There’s a feature on goodreads that allows one to see one’s list of most-read authors. One clicks on “My Books” then the the “Most read authors” link. My ten most-read authors are all men. Mary Stewart arrives in 11th place, though she’s tied with the three authors ahead of her.
Is my reading really that male-dominated?
I exported my list of goodreads “read“ books and did a quick tally of male and female authors.
The result: just over 10% of books authored by women, the rest by men.

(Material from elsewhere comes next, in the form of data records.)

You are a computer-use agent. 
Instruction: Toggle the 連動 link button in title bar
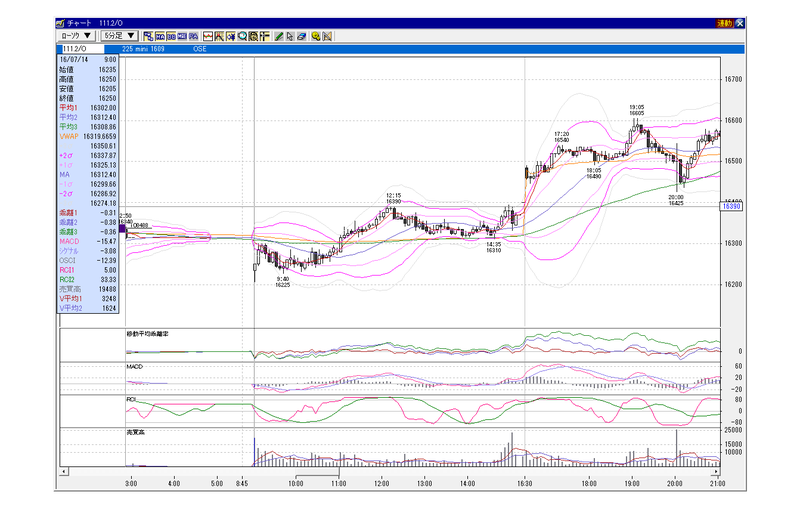click(725, 22)
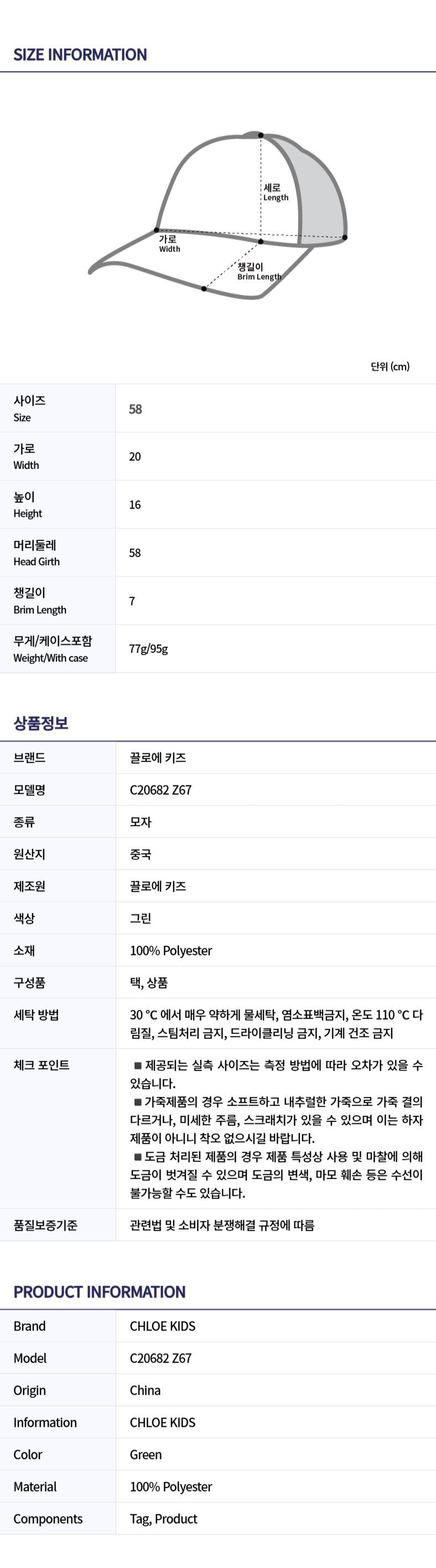The image size is (436, 1568).
Task: Click the Components value Tag, Product
Action: [x=164, y=1519]
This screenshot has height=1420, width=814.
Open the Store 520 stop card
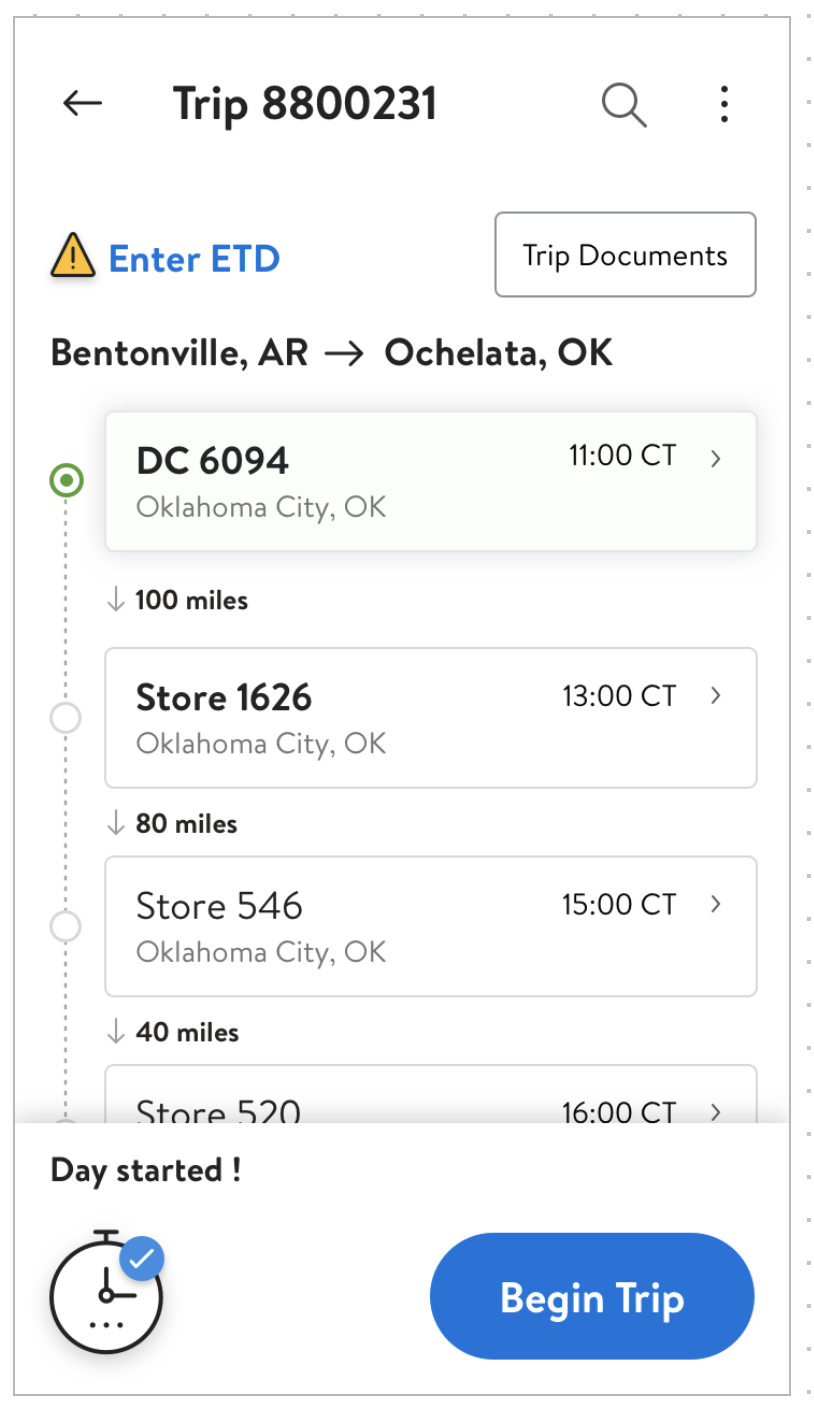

More surprise. I knew I read more books by men than women, but wouldn’t have imagined it being that different. Also, my tastes aren’t really eclectic, in fact I mostly read books that were discovered or suggested by friends (real-life and goodreads), mentioned on book sites or prize lists (that, I admit, I am ashamed of, reading books because they won some stupid prize). Then I realized that the huge bias is mostly a product of my teenage reading years. I don’t particularly gravitate toward male-dominated genres like sci-fi and fantasy, but I used to, and I used to read more books by major sci-fi and fantasy authors.
So that explains it, right? Wrong. I exported my to-read list and the result is just about as damning: 13% women writers.
What surprises me the most is that, of the many functions that literature fulfills, I look to it to spend time in other people’s skins, to see life from the eyes of those whose life is far removed from my own.